The researchers outline three capabilities that an AI virtual cell should possess. It should be able to create a universal representation across species and cell types, help accurately predict cell functions, allow computer-based experiments to test hypotheses, and guide data collection to expand its capabilities.
The proposed model will consist of two components: an AI model to interpret the biological systems and ‘Virtual Instruments’ to analyse and simulate the results.
The researchers said that this has the potential to help cancer researchers study how mutations cause healthy cells to become malignant, developer biologists to explore how cell lineages change with disruptions, and microbiologists to examine the effects of viral infections on both the cells and their host organisms.
However, while one question asks ‘how to build a virtual cell’, the authors consider the more important one ‘how to trust in their competence’.
“To this end, a comprehensive and adaptable benchmarking framework will be needed,” said the authors.
“It [AI virtual cell] must account for dynamic distributions that evolve due to environmental changes, infections, genetic variants, and other such factors causing distribution shifts,” they added.
Moreover, the authors mentioned another challenge: addressing bias in the data used to train the model and ensuring its diversity.
“As virtual cell efforts mature, the dialogue between the scientists who develop models, those who generate experimental data, and funding organisations must be further intensified,” said the authors.
However, they also emphasise the importance of using open data resources and standardised data formats to ensure that the project contributes to the overall benefit of humanity. This would also require a healthy collaboration between investors, bioethics experts, regulators, academia, researchers, and every other stakeholder involved.

(Screenshot grounding material)
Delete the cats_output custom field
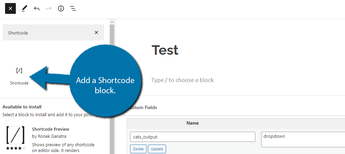(x=137, y=149)
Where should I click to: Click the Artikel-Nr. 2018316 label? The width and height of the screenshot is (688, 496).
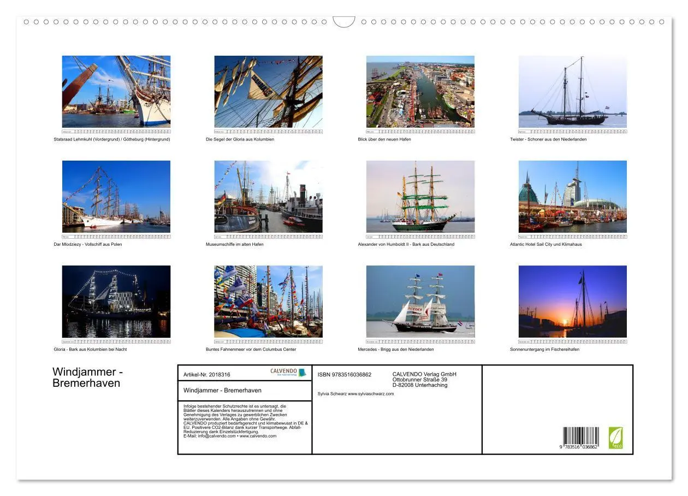208,375
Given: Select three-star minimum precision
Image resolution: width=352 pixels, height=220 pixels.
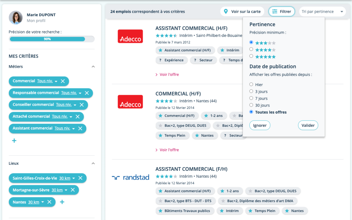Looking at the screenshot, I should [251, 42].
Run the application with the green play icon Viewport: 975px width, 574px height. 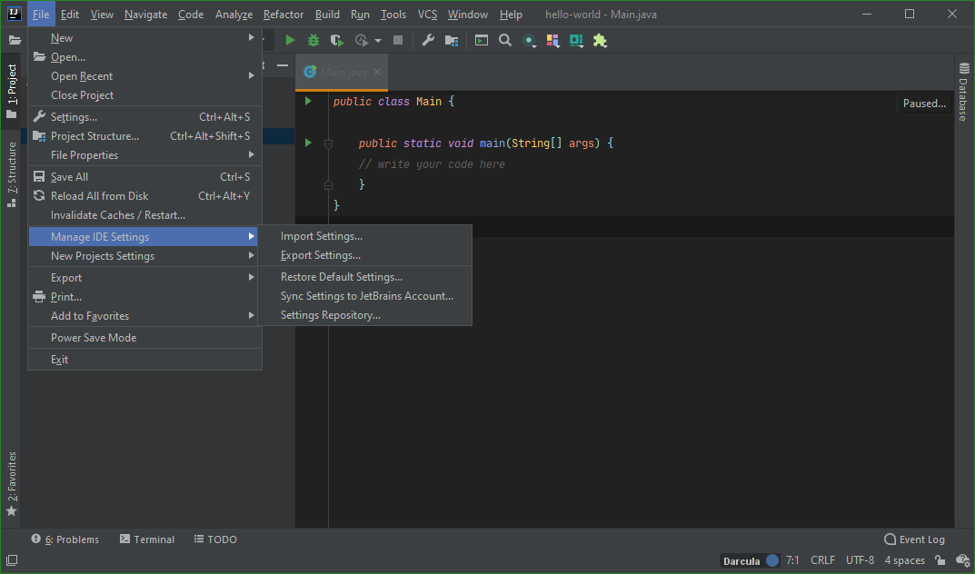coord(290,40)
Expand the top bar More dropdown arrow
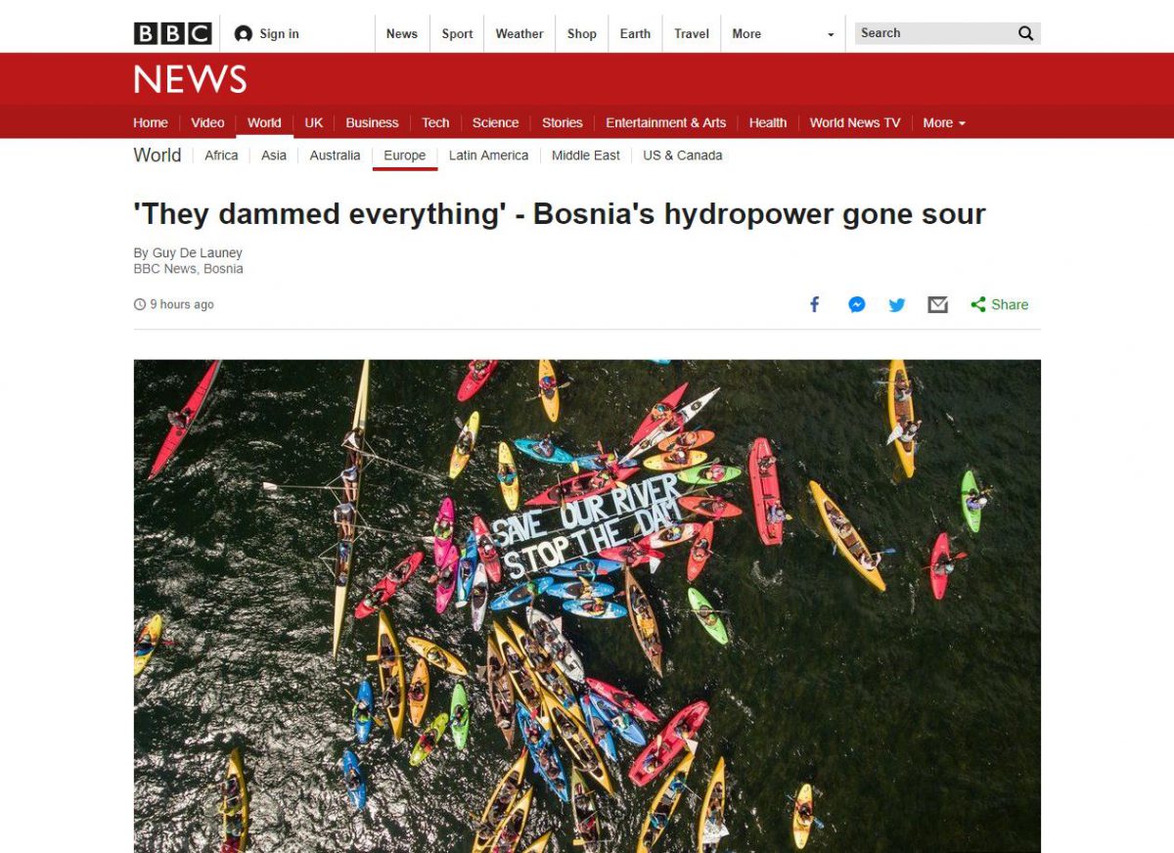This screenshot has height=853, width=1174. (x=831, y=34)
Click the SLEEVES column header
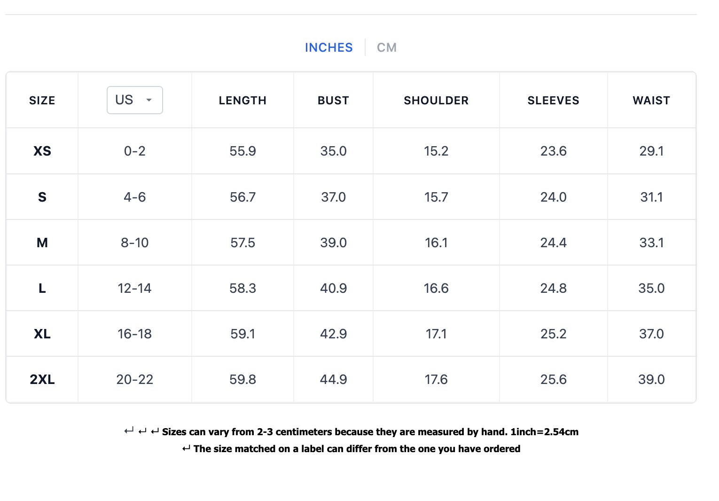Image resolution: width=719 pixels, height=501 pixels. [553, 101]
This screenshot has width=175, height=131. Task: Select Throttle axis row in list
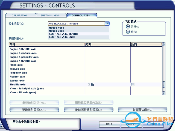point(18,85)
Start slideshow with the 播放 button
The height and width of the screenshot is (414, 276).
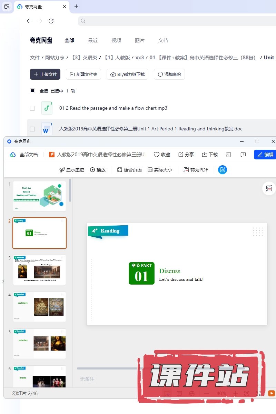98,170
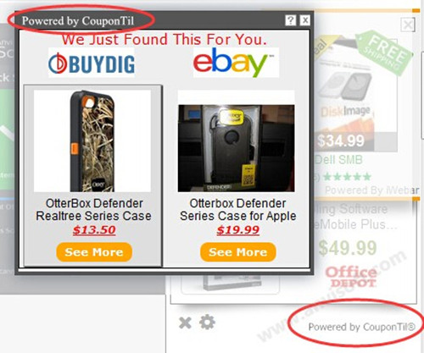Screen dimensions: 424x353
Task: Click the gray X icon below ads
Action: pyautogui.click(x=185, y=323)
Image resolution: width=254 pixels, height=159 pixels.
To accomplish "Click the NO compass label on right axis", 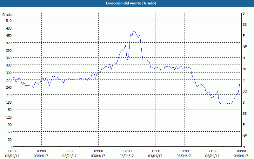I will 245,69.
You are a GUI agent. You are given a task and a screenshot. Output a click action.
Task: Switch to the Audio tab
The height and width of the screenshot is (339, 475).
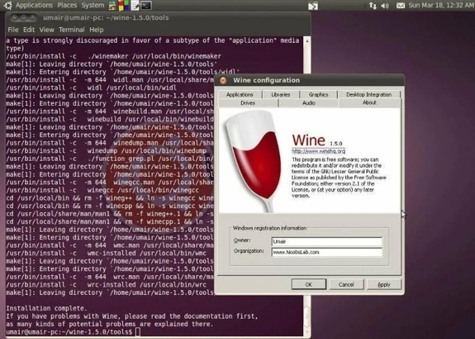pos(308,102)
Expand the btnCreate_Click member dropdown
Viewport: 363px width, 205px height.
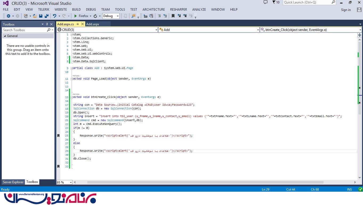[360, 30]
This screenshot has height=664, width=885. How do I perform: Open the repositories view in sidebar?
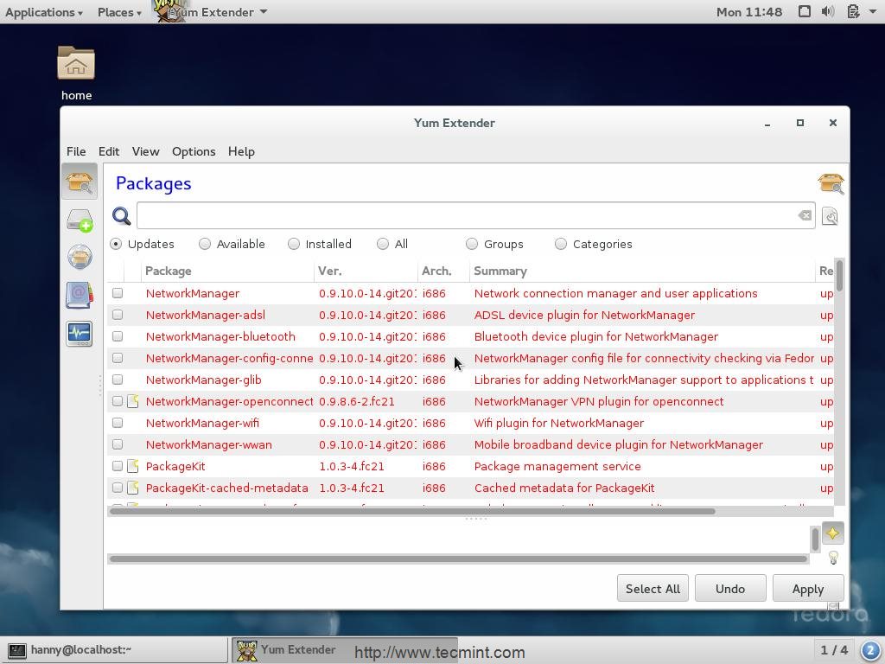[79, 258]
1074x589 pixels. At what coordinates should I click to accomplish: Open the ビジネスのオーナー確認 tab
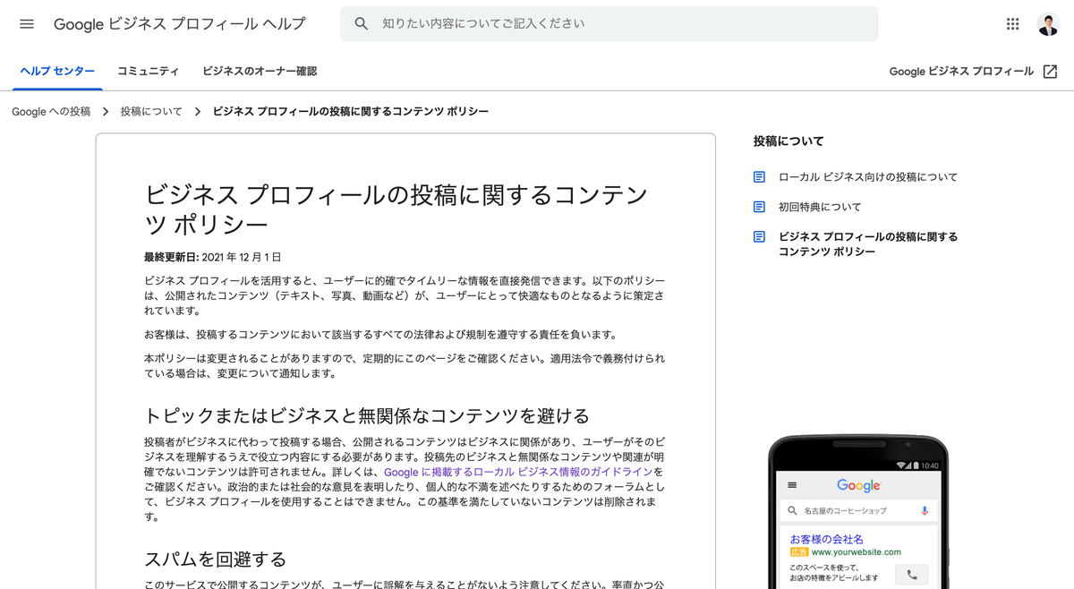coord(260,72)
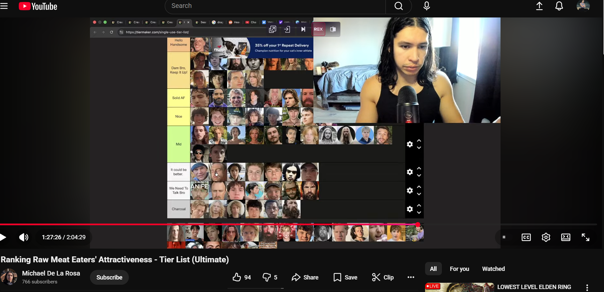The image size is (604, 292).
Task: Toggle closed captions on the video
Action: point(526,237)
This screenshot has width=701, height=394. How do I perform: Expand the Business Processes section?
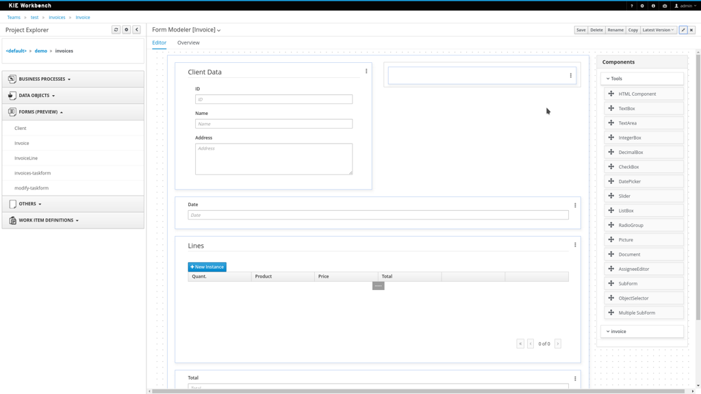click(44, 79)
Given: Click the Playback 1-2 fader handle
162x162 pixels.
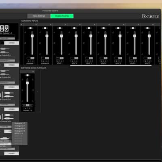Looking at the screenshot, I should [28, 83].
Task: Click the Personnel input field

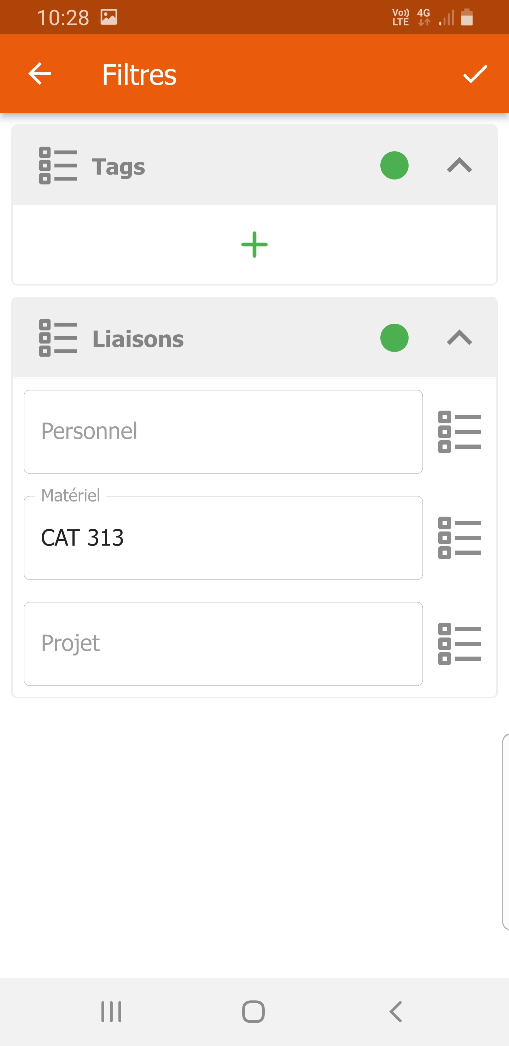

*Required work:*
Extend the text on the proposed AI virtual cell, picking up after its last sentence. None of this material is needed for the task.

*Expected answer:*
All things considered, all of these ambitions project towards increasing the longevity of life.
Long Live..Longevity Tech?
“We don’t have an unambiguous metric for progress. If you must pick one, we can make a strong case for life expectancy,” reads a line from the book ‘The Anthology of Balaji’, a collection of statements made by Balaji Srinivasan, an entrepreneur who has built multiple genomics companies.
Srinivasan opines that if the purpose of technology is to reduce scarcity, then the ultimate purpose of technology is to eliminate mortality, which is the main source of scarcity.
Several technologists have embraced longevity technology. The recently announced $500 billion Project Stargate aims to eliminate diseases and improve longevity.
According to Larry Ellison, CTO of Oracle and one of the companies funding the project, the infrastructure to be built aims to enable AI to “create cancer vaccines, personalised medicine, and pandemic prevention.”
“We will see diseases get cured at an unprecedented rate. We will be amazed at how quickly we’re curing cancer and heart disease…” said Sam Altman, CEO of OpenAI, the company that is at the forefront of The Project Stargate.
The company also has ambitions to build longevity tech, and Altman ‘personally funded’ $180 million to Retro Biosciences, a longevity science company, in 2023. Recently, Retro Biosciences also announced a $1 billion fundraising round to back clinical trials for three drugs.
Most tech leaders share the same opinion. Dario Amodei, CEO of Anthropic, said, “If you think about what we might expect humans to accomplish in an area like biology in 100 years, I think a doubling of the human lifespan is not at all crazy,” while speaking at the WEF, in Davos.
That said, we’re undoubtedly far away from realising such ambitions. In an interaction with AIM, Paras Chopra, founder of Turing’s Dream, who is also a gold medal recipient for his bachelor’s in biotechnology, believes that people are blowing up the ambition of immortality.
“I’m all up for living longer and fitter, but I think we are up against very hard physical and biological limits when we’re talking about living forever,” said Chopra.
“As technologists, we have a tendency to get super excited and super optimistic about things,” he added.